“But why?” she murmured, gently stroking my hair. “Why? To let him in—that does not bind you in any way: you are free to act as you like. And why not hear what he has to say?”
“Because I have heard him already.”
“And you would not believe him? You were not right in that. It is so easy to believe!... And whether the thing is true or not, what does it matter to you? What is true in some part of time may be false in some part of space; and vice versa. A fact is true, but only for the day. When he is beside you, and assures you of his love, you will have the greatest of all truths: the indubitable truth in the present. What took place before?... What is to come later?... Never mind: it is all the same!”
And I think she is in the right.
Every now and then Czolhanski comes and calls upon me. He came yesterday, too. This, I think, is rather too much. God! how I detest that man!... He enters, sits down, stays for three mortal hours, pays me a few compliments, lets out a few commonplaces about the lamentable position of a journalist: a man untidy, unshaven, rather dirty in his ways, and very pretentious: his finger-nails are in mourning and his hands always moist. No use to take up a newspaper, even to be more uncivil to him still: he will not take the hint and go. Once he wrote a sonnet to me! Journalism has evidently been the death of his poetical talent. But, Lord! what does it all matter after all? He will kiss my hands, though I always beg him not to, he disgusts me so. If I were in his place, I should go and hang myself! And he—he is quite unaware of my feelings, and very much self-satisfied.
Yesterday Radlowski came as well, and for the first time, under the pretext of a message from Gina. His company would be most pleasant, for he is so very extremely young; and his eyes sparkle like a diamond in the sun, with a sort of delectation so lively that it seems unnatural; painfully so. He has again asked me to sit for my portrait.
I have promised: but I cannot—I cannot as yet.

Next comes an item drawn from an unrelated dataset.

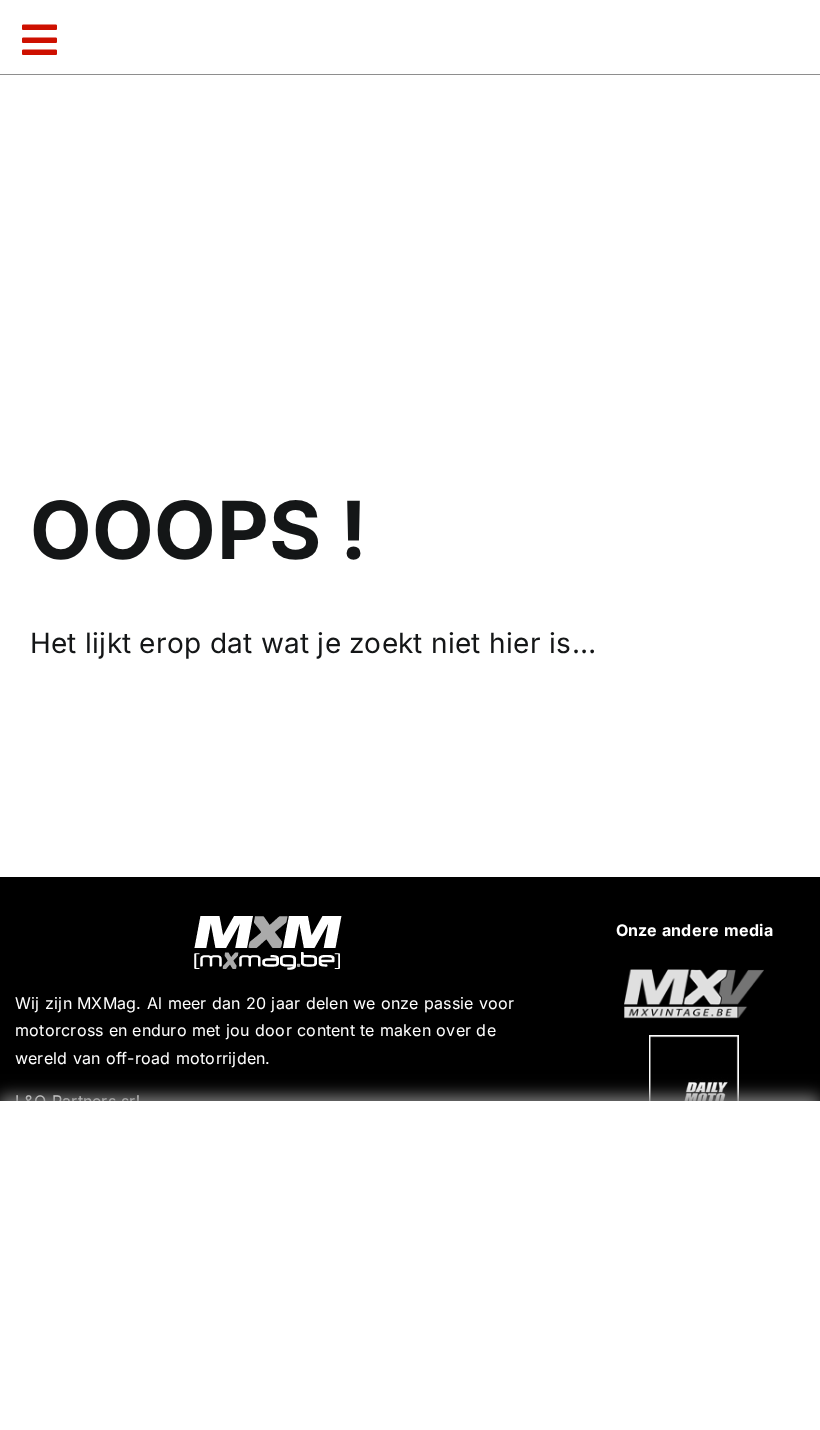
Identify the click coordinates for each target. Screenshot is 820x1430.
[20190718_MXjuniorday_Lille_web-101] (694, 977)
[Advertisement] (415, 1261)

What is the reason of Idalia’s playing so very poorly to-day? She writhes and twists herself to and fro at the piano, with more than sensual affectation; she suddenly and convulsively coils and uncoils herself like a snake, during the more brilliant passages: and she goes on playing interminably, from dusk till far, far into the deep, dark, never-ending night.
And why is she doing so, this day of all others, when all my strength to bear it has left me?
The longing, the pain I feel, is stifling, is strangling me: it bites at my throat, and I shudder to feel it cling round my feet like ivy, together with the thought of my blighted joys.